## WORK INSTRUCTION
Look through the records below and copy each line that includes the word "will".

## SOURCE DATA

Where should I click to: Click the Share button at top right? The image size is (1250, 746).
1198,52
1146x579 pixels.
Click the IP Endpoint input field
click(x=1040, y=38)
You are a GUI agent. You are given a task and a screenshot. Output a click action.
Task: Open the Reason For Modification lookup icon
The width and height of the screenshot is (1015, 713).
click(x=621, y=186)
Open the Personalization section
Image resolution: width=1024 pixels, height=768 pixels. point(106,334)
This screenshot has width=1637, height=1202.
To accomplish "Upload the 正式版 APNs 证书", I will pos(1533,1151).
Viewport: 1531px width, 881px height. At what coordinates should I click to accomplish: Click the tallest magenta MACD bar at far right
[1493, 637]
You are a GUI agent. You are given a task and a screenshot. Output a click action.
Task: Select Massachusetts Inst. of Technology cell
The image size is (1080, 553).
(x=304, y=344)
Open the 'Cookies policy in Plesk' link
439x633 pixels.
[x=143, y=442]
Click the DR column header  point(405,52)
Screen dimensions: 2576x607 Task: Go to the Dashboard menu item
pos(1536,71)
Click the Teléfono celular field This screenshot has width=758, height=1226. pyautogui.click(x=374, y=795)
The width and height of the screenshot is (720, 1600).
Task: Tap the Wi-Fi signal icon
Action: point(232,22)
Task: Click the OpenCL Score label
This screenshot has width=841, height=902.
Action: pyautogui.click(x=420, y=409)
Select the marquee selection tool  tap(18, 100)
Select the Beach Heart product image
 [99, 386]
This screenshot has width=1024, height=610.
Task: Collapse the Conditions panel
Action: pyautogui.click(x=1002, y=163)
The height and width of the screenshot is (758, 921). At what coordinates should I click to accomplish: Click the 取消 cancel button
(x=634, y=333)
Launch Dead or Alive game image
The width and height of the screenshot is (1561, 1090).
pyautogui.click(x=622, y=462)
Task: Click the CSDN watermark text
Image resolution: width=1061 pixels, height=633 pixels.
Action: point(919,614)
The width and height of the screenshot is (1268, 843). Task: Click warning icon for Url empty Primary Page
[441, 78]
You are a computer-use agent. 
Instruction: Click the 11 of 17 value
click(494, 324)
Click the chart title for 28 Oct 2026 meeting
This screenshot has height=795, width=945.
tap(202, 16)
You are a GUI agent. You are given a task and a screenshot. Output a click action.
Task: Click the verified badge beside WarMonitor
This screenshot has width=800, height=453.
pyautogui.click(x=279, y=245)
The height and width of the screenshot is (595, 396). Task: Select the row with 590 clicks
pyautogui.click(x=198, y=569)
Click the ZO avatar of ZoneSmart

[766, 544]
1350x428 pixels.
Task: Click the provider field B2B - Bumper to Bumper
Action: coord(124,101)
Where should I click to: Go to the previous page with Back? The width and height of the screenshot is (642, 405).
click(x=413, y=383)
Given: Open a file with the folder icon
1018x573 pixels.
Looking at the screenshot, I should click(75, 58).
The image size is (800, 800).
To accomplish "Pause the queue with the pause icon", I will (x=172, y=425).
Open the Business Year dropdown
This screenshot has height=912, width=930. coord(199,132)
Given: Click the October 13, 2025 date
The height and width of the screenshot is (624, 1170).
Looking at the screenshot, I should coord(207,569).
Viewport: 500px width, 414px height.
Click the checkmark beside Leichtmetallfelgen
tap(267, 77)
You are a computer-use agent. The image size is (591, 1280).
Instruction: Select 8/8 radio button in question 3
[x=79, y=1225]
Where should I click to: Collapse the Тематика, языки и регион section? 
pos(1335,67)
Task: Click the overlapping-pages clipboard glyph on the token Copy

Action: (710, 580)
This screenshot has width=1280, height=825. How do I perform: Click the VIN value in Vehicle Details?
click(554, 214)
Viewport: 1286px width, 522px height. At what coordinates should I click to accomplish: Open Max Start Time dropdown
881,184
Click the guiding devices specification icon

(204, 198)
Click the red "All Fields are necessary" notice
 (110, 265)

## EXERCISE RESULT
To accomplish "Upload the 正式版 APNs 证书", I will pos(1533,1151).
To accomplish "Pause the queue with the pause icon", I will (x=172, y=425).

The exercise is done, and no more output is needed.